(TASK GOAL): Extract the full text on citation maps, reproducing every word as it appears.

These five patterns map directly to the dimensions used in AI visibility scoring, so a citation map is not a parallel exercise — it is the evidence base for the score.


Domain class taxonomy

Every citation URL is tagged into one of seven classes. The taxonomy is deliberately narrow so the map stays comparable across audits.

  • Own site — the brand’s primary domain and its language variants
  • OTA — online travel agencies, aggregators, marketplaces selling the brand or its category
  • Travel media — editorial publishers, magazines, guidebooks
  • Review site — TripAdvisor, Google reviews surfaces, vertical review platforms
  • Destination board — official tourism boards, regional or national
  • Partner page — a page on a partner, distributor, or affiliate site about the brand
  • Outdated listing — a directory or aggregator page with stale facts (closed venues, old rates, prior ownership)

The outdated-listing class is the one most brands underestimate. A single stale page can carry wrong opening hours or a discontinued offer into multiple engines for months. Citation maps surface these explicitly so they can be deindexed, corrected at source, or contested.


Reading order: from biggest risk to easiest win

Patterns matter only if they sequence action. The standard reading order is:

  1. Outdated-listing citations first. Wrong facts in a cited source contaminate every engine that reuses it. Fix at source.
  2. OTA capture on conversion-intent prompts. Where a booking-shaped query routes through an intermediary, the commercial leak is immediate.
  3. No-citation prompts on brand-defining topics. If the model speaks about the brand with no source, the brand has no leverage on the answer until evidence exists and is cited.
  4. Repeat-domain framing on comparison prompts. A single off-frame source carrying the brand across “best of” queries is concentrated risk and concentrated opportunity.
  5. Own-domain position improvement. Once the first four are stable, work the position of own-domain citations upward.

(ENTRIES PROVIDED):
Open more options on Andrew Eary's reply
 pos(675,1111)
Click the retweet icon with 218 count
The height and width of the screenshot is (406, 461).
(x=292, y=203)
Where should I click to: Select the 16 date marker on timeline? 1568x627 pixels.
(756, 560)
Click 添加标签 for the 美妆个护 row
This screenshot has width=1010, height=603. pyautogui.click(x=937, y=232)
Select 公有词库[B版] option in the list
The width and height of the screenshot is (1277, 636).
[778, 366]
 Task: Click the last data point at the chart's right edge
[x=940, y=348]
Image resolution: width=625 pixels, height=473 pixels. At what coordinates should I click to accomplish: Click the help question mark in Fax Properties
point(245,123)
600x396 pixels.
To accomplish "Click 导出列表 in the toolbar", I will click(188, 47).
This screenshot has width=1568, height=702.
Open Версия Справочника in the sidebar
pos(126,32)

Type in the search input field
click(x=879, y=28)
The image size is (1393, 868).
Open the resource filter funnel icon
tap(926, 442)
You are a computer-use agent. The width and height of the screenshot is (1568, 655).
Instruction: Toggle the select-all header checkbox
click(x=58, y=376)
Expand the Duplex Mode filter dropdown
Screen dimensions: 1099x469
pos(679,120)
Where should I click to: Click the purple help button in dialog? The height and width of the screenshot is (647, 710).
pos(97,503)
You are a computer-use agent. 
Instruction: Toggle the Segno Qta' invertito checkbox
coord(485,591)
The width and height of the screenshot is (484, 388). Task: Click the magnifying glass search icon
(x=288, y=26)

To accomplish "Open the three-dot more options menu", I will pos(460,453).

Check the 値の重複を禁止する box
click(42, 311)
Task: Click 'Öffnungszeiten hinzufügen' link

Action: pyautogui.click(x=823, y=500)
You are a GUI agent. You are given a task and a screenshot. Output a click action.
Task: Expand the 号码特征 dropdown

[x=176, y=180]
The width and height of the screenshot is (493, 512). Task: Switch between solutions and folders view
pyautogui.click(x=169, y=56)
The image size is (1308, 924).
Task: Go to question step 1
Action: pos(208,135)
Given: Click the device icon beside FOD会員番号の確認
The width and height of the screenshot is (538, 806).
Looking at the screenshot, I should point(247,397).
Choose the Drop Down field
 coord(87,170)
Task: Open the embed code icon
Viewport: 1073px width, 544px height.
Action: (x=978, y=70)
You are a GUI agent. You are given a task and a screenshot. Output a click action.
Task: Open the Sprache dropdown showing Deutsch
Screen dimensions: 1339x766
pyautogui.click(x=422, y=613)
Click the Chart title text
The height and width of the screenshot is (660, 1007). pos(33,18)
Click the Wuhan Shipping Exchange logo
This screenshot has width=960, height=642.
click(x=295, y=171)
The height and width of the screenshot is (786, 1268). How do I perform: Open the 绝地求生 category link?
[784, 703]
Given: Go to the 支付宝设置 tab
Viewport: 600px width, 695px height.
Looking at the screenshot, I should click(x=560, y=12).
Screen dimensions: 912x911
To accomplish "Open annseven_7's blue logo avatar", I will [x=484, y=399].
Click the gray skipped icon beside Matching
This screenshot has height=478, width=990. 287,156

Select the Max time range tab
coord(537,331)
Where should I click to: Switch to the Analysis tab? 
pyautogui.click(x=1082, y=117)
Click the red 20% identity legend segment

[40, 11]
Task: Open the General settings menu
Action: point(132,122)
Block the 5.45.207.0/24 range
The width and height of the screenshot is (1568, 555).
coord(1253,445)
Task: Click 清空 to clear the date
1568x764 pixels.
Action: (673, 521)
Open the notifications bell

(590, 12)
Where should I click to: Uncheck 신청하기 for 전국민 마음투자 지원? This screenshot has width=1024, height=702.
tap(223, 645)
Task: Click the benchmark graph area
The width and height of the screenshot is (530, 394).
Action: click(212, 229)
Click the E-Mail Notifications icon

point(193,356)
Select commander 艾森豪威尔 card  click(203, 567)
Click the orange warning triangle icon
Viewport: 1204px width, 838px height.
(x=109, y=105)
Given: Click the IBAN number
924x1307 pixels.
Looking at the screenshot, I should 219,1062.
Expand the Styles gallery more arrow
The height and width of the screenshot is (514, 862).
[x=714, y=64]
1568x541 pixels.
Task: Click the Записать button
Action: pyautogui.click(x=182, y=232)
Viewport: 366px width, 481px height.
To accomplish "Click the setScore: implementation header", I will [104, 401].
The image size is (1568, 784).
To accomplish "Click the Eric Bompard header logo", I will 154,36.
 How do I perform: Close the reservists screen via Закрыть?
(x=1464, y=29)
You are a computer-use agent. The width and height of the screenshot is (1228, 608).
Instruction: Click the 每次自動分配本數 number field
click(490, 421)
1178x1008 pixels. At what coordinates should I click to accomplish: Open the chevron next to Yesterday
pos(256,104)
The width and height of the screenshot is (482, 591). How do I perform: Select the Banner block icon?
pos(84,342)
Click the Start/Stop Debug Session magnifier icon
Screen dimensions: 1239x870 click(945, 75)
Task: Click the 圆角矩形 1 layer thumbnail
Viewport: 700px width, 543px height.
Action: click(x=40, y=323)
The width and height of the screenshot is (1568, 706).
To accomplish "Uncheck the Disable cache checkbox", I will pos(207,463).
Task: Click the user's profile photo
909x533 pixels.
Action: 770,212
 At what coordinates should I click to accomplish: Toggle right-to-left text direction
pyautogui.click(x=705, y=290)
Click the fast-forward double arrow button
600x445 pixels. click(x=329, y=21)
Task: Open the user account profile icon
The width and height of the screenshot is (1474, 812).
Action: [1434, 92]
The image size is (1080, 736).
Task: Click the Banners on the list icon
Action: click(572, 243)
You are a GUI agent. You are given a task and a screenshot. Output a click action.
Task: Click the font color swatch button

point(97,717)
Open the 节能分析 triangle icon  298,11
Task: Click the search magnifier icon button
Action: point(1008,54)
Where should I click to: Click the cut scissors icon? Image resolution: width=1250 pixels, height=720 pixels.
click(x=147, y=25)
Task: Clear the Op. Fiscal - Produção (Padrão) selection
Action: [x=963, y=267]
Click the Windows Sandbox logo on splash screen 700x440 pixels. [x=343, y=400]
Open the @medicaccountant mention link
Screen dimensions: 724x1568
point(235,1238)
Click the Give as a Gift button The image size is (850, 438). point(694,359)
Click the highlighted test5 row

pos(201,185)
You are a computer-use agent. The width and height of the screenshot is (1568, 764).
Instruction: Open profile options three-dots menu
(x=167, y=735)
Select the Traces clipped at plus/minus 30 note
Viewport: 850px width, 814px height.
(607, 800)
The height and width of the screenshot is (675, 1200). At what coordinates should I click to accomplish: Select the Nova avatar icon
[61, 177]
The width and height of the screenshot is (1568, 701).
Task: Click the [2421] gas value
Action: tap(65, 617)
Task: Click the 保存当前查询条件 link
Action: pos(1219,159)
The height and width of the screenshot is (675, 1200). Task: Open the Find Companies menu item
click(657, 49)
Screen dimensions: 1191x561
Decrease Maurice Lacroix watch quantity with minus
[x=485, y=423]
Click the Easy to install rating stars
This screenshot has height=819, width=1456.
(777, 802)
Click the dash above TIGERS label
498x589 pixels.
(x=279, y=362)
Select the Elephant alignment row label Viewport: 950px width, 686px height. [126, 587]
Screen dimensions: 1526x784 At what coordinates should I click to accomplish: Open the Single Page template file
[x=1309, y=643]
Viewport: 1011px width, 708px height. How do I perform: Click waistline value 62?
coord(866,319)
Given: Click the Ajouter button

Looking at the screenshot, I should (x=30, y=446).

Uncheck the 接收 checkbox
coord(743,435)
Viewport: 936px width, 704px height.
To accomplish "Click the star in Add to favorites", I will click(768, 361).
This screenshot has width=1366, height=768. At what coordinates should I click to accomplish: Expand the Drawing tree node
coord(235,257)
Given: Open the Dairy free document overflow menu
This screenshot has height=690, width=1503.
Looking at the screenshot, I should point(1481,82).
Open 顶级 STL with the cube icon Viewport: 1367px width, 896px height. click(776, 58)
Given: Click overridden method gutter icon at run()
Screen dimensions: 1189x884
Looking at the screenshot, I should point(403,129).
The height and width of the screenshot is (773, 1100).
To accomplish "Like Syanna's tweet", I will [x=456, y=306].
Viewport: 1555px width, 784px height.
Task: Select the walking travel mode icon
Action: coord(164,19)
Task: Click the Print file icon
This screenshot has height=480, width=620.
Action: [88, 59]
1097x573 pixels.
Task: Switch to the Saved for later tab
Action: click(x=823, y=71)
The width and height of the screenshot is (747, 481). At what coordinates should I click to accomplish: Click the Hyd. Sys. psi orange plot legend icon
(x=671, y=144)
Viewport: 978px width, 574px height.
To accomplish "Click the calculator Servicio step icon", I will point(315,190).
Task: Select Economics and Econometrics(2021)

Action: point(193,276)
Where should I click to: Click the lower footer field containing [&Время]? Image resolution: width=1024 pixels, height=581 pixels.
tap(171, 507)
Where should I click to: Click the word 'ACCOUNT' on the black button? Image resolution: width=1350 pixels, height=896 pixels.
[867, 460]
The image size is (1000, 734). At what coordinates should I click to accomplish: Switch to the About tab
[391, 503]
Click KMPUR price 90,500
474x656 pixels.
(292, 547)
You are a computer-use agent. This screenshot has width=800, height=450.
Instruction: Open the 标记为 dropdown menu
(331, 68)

(YOUR SOLUTION):
These five patterns map directly to the dimensions used in AI visibility scoring, so a citation map is not a parallel exercise — it is the evidence base for the score.


Domain class taxonomy

Every citation URL is tagged into one of seven classes. The taxonomy is deliberately narrow so the map stays comparable across audits.

  • Own site — the brand’s primary domain and its language variants
  • OTA — online travel agencies, aggregators, marketplaces selling the brand or its category
  • Travel media — editorial publishers, magazines, guidebooks
  • Review site — TripAdvisor, Google reviews surfaces, vertical review platforms
  • Destination board — official tourism boards, regional or national
  • Partner page — a page on a partner, distributor, or affiliate site about the brand
  • Outdated listing — a directory or aggregator page with stale facts (closed venues, old rates, prior ownership)

The outdated-listing class is the one most brands underestimate. A single stale page can carry wrong opening hours or a discontinued offer into multiple engines for months. Citation maps surface these explicitly so they can be deindexed, corrected at source, or contested.


Reading order: from biggest risk to easiest win

Patterns matter only if they sequence action. The standard reading order is:

  1. Outdated-listing citations first. Wrong facts in a cited source contaminate every engine that reuses it. Fix at source.
  2. OTA capture on conversion-intent prompts. Where a booking-shaped query routes through an intermediary, the commercial leak is immediate.
  3. No-citation prompts on brand-defining topics. If the model speaks about the brand with no source, the brand has no leverage on the answer until evidence exists and is cited.
  4. Repeat-domain framing on comparison prompts. A single off-frame source carrying the brand across “best of” queries is concentrated risk and concentrated opportunity.
  5. Own-domain position improvement. Once the first four are stable, work the position of own-domain citations upward.